What the task requires> Copy the material word for word, beginning at its first line and continuing through the line that contains "Looking at the screenshot, I should click(x=235, y=338).". Leave out the pictures.

====== Records for processing

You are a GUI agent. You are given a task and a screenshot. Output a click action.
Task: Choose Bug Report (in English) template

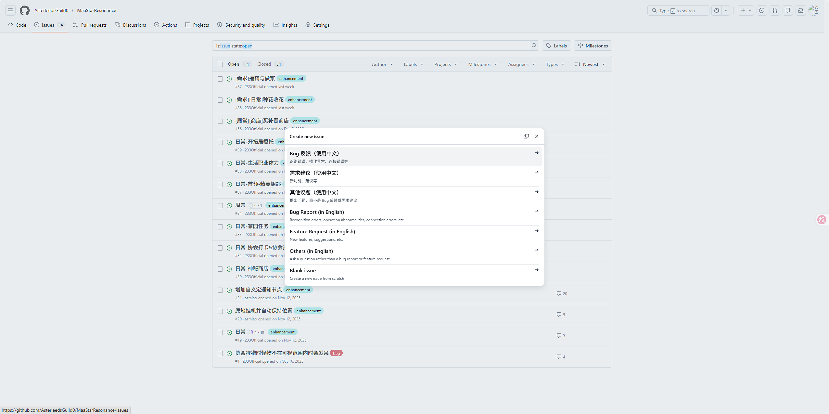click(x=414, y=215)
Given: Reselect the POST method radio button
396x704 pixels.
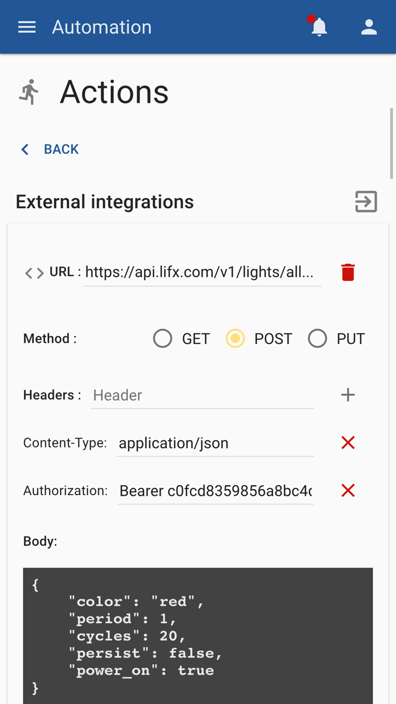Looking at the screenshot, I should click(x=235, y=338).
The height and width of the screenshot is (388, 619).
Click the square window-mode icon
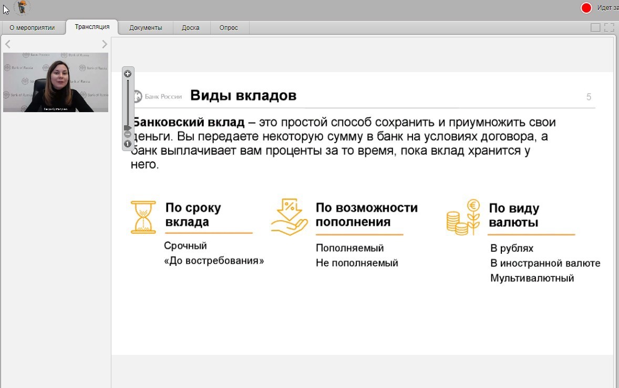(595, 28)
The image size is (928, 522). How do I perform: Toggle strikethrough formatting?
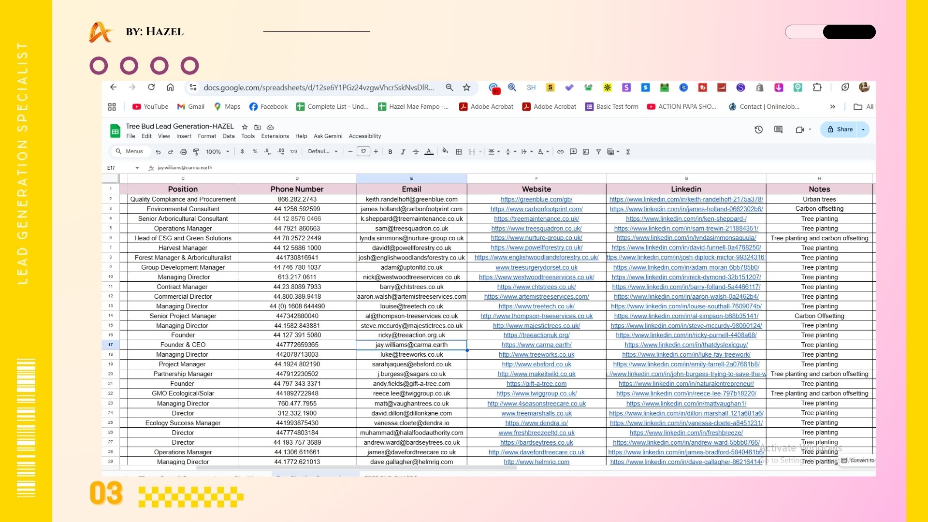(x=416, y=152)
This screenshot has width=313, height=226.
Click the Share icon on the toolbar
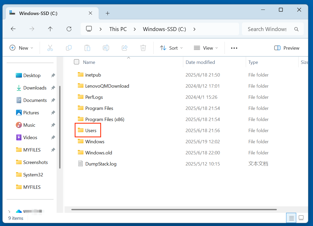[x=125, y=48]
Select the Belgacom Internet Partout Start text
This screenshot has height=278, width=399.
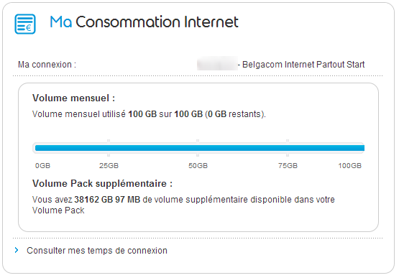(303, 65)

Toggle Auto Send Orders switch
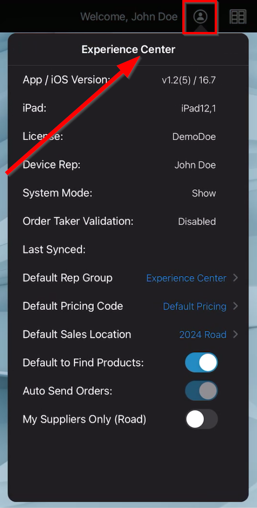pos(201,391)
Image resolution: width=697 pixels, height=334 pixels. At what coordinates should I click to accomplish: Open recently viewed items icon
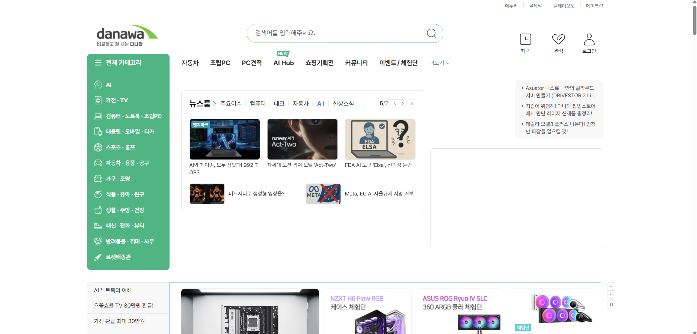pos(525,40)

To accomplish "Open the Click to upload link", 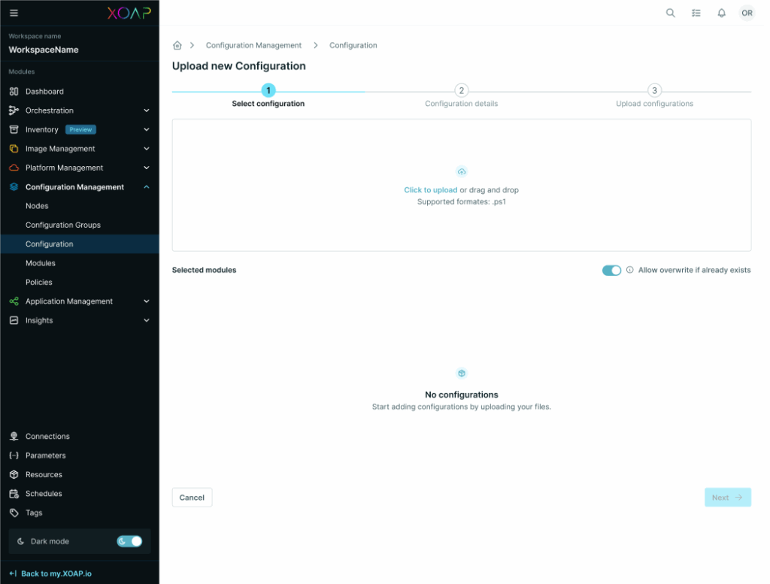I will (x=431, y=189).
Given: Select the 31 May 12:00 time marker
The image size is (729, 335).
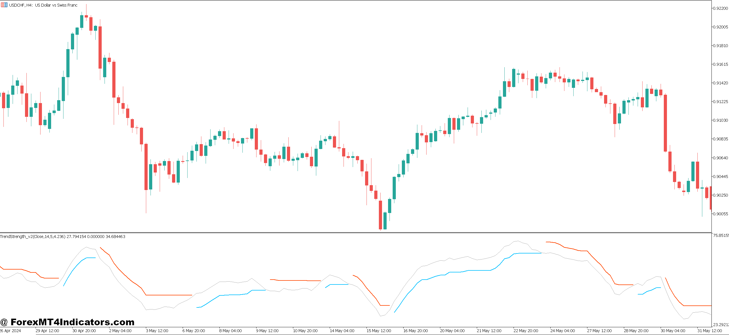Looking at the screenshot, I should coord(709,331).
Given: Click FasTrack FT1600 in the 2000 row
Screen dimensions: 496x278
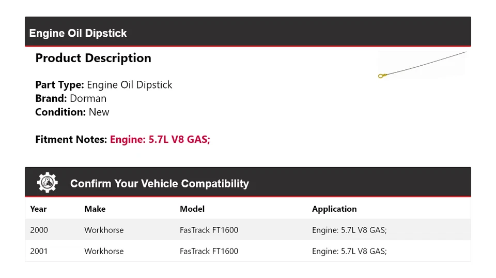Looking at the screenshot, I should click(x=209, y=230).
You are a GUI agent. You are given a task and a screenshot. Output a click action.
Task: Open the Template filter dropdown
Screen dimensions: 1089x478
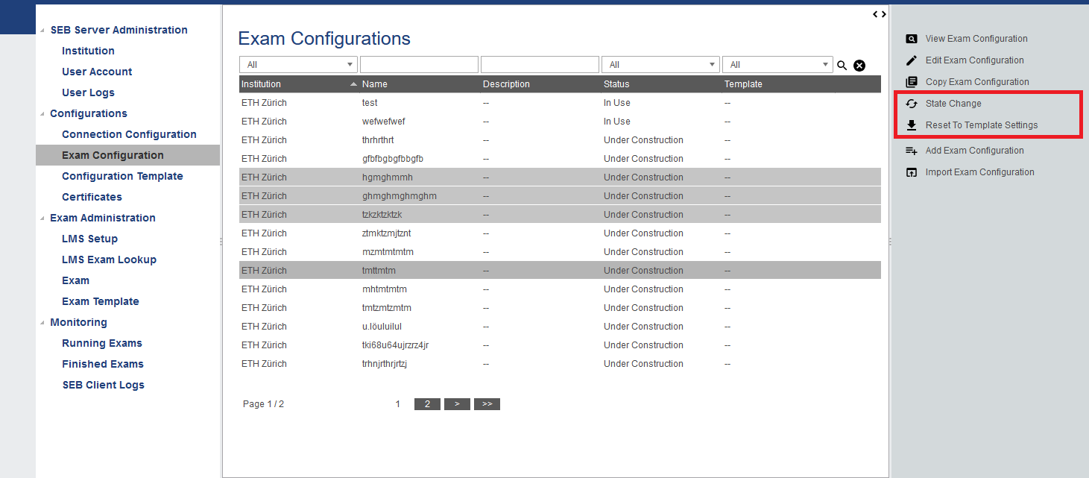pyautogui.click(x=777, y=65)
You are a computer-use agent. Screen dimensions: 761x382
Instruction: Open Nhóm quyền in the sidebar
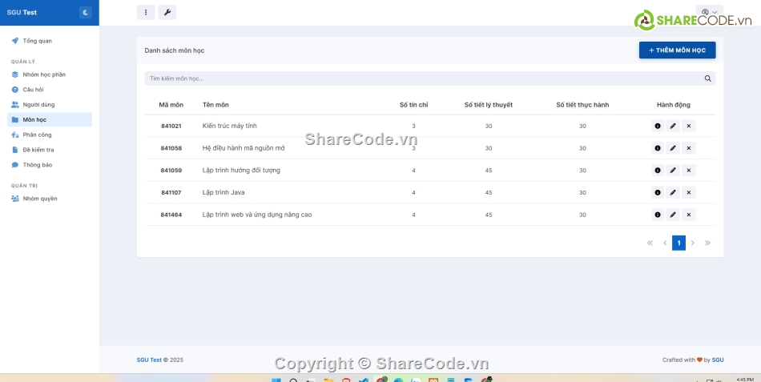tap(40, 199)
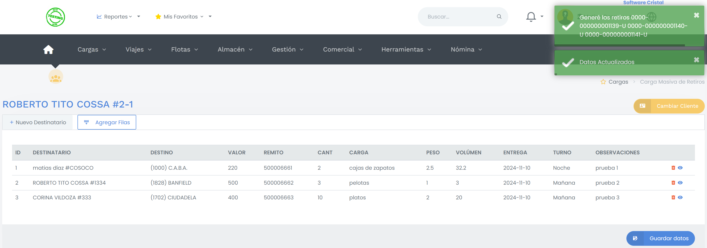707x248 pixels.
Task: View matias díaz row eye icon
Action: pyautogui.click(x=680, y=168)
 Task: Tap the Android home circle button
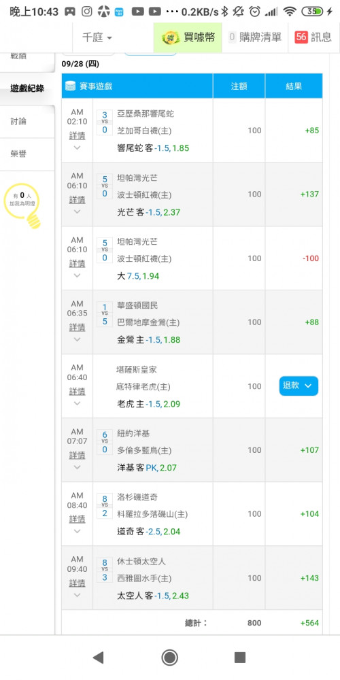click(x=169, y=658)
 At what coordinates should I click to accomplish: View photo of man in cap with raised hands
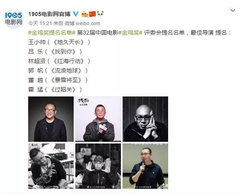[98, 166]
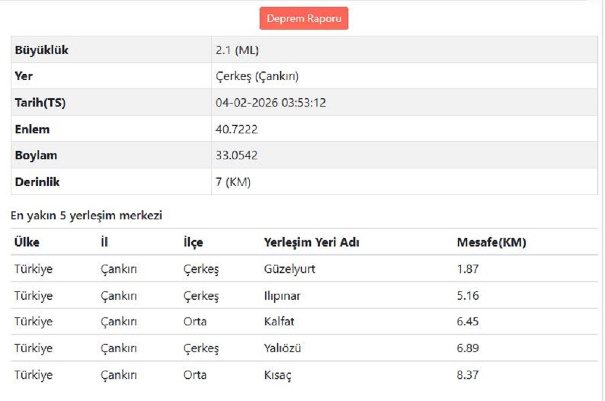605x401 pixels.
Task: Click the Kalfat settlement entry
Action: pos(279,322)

============

Exercise response>
You are a GUI agent. You are given a task and a screenshot. Output a click action.
Task: Choose Bug Report (in English) template

click(x=414, y=215)
Given: Reselect the POST method radio button
396x704 pixels.
Looking at the screenshot, I should click(x=235, y=338).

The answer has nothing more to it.